Fri, 04 Dec 1998

House divided on typeof PR arrangement

JAKARTA (JP): The House of Representatives was locked in a heated debate on Thursday over what kind of proportional representation (PR) voting system to use at next year's general election.

The dividing issue was whether candidates will represent a province, as they did in past elections, or a regency.

The dominant Golkar and the Armed Forces factions wanted representation at regency level while the minority United Development Party (PPP) and the government-sanctioned Indonesian Democratic Party (PDI) said candidates should be elected at provincial level.

During a meeting of the House Special Committee deliberating the electoral bill, representatives of the PPP said electing candidates at regency level would effectively amount to using the original government proposal of district representation (DR), which all four factions agreed to drop.

They pointed out that 260 of the 310 regencies nationwide would only have a single representative given limits to the minimum number of people in constituencies attached to each DPR seat.

One seat must represent at least 400,000 people, but a regency with more than 600,000 people is entitled to more than one seat.

PPP representative Robbani Thoha said the system proposed by Golkar would be unfair to the losers in a single-seat regency because the candidate who won the seat would effectively win the entire vote.

PDI legislator Wiyanjono said the DPR would end up consisting more of members elected through the DR system than through the PR system if ABRI and Golkar's recommendations were followed.

The four factions were earlier thought to have agreed on a combination of PR and DR systems, but it is now clear that Golkar and ABRI want more seats to be allocated to representatives elected at regency level and a smaller number based on proportional representation.

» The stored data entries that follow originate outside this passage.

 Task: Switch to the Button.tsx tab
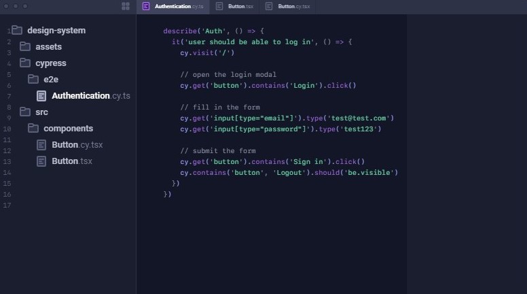(236, 6)
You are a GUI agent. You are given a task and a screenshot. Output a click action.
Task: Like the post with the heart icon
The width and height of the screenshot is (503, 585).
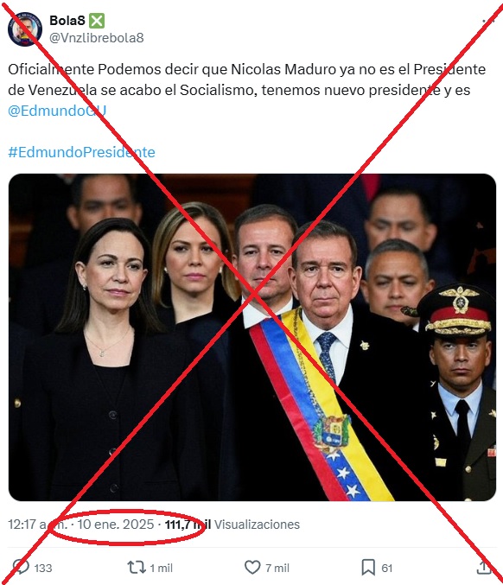click(x=252, y=568)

Golkar argued that members of the provincial legislatures (DPRD I) should be elected at regency level and members of the regency legislatures (DPRD II) elected at district level.

PPP and PDI argued that members of the DPRD I and DPRD II should be elected at provincial and regency levels respectively.

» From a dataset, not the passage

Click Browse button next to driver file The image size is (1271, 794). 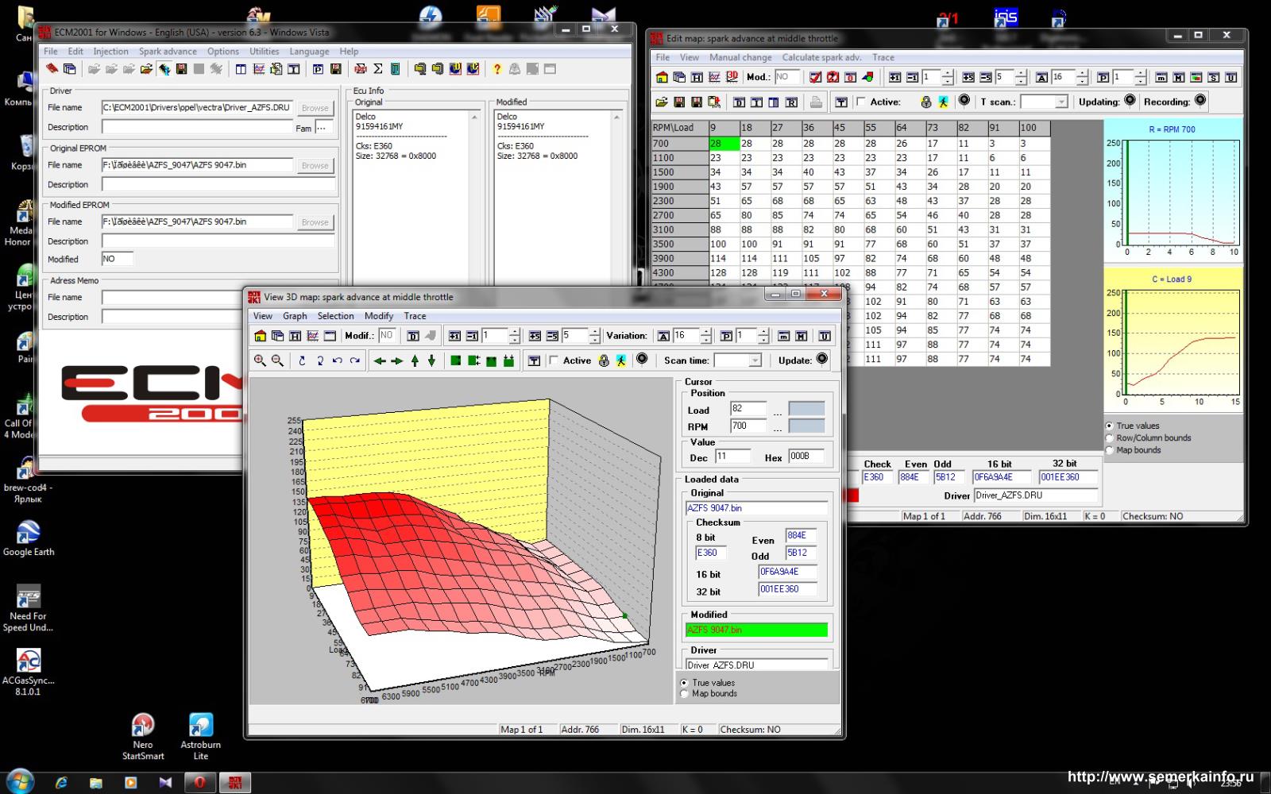pos(315,108)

ABRI proposed that DPRD I members be voted for at provincial level and DPRD II at district level.

Ryaas Rasyid from the government team set up to draft the bill said the government would leave it up to the House to resolve their differences. Ryaas accompanied Minister of Home Affairs Syarwan Hamid throughout the session.

The committee agreed to discuss the matter during a closed- door consultation.

Also deliberated on Thursday were the minimum requirements political parties must meet in order to contest the election, the process of voter registration and the nomination of legislative candidates.

The committee will resume deliberations on Friday.

Political observers called on the House to focus deliberations more on how to ensure a free and democratic election takes place rather than on what kind of system to adopt.

"I don't think the problem lies in the election system," Syamsuddin Harris of the National Institute of Sciences (LIPI) said in a round-table discussion on the election organized by the Institute for Economic and Social Research (LP3ES) and the Institute for Democracy and Electoral Assistance (IDEA).

Syamsuddin said he supported retention of the PR system.

Golkar legislator Slamet Effendy Yusuf agreed that it was more important to focus on ensuring that the polls were well organized and diligently supervised.

Slamet conceded that past elections had been marred by fraud and said this could no longer be tolerated.

"The presence of the Independent Election Monitoring Committee (KIPP) and international election monitoring organizations is recommended," he said.

KIPP secretary-general Mulyana W. Kusumah said: "If the proportional system is used next year, an accountable monitoring system will need to be put in place." (imn/aan)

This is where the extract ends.